• _Task to complete_:
Please copy out the records, swapping "pixels" for "px" everywhere and keeping everything else the same. Leave the pictures out.

* start Supplied material *

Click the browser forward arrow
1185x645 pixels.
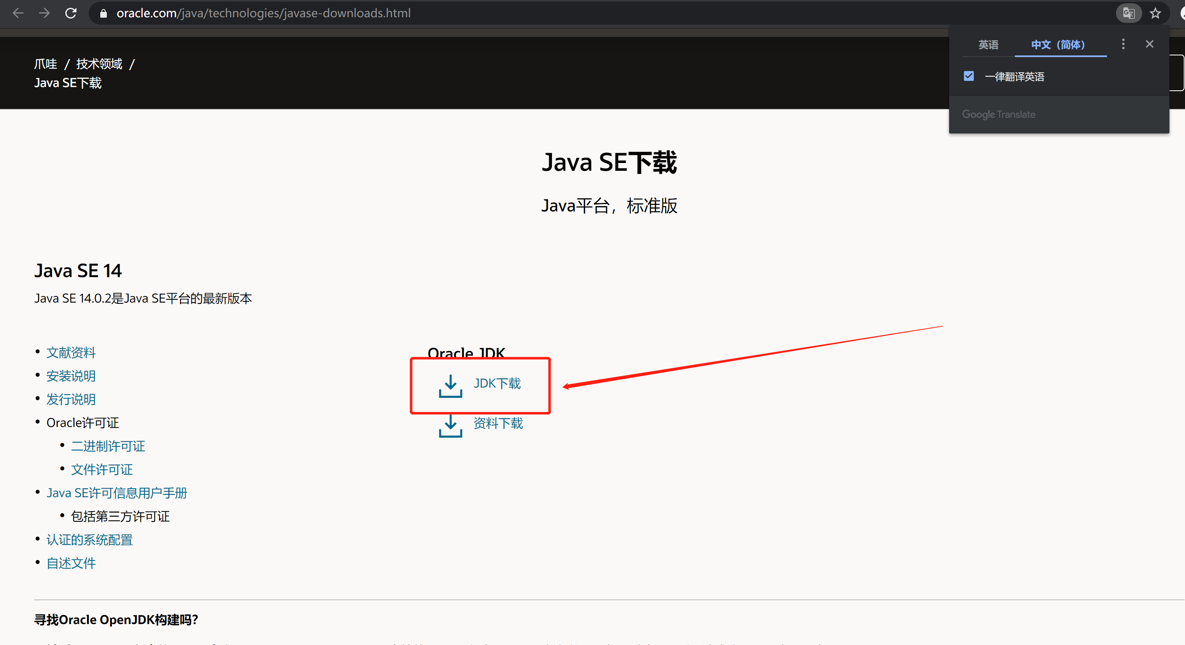tap(44, 13)
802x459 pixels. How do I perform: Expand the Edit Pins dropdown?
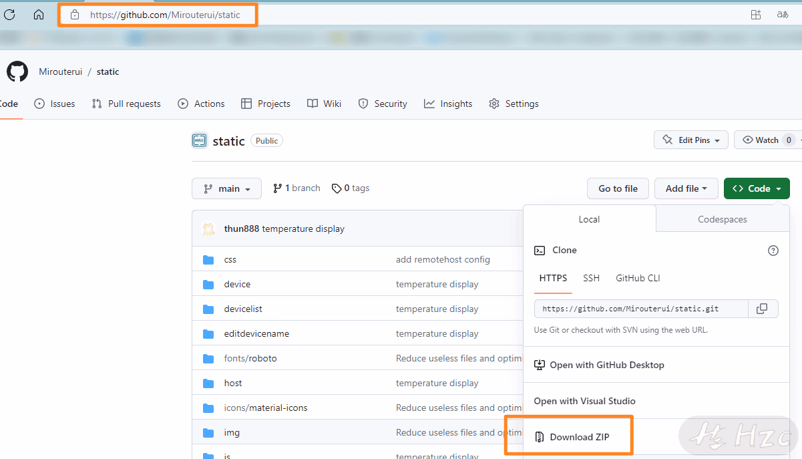pyautogui.click(x=690, y=140)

* end Supplied material *

• _Expected answer_:
Click the browser forward arrow
1185x645 px.
tap(44, 13)
802x459 px. How do I perform: Expand the Edit Pins dropdown?
pyautogui.click(x=690, y=140)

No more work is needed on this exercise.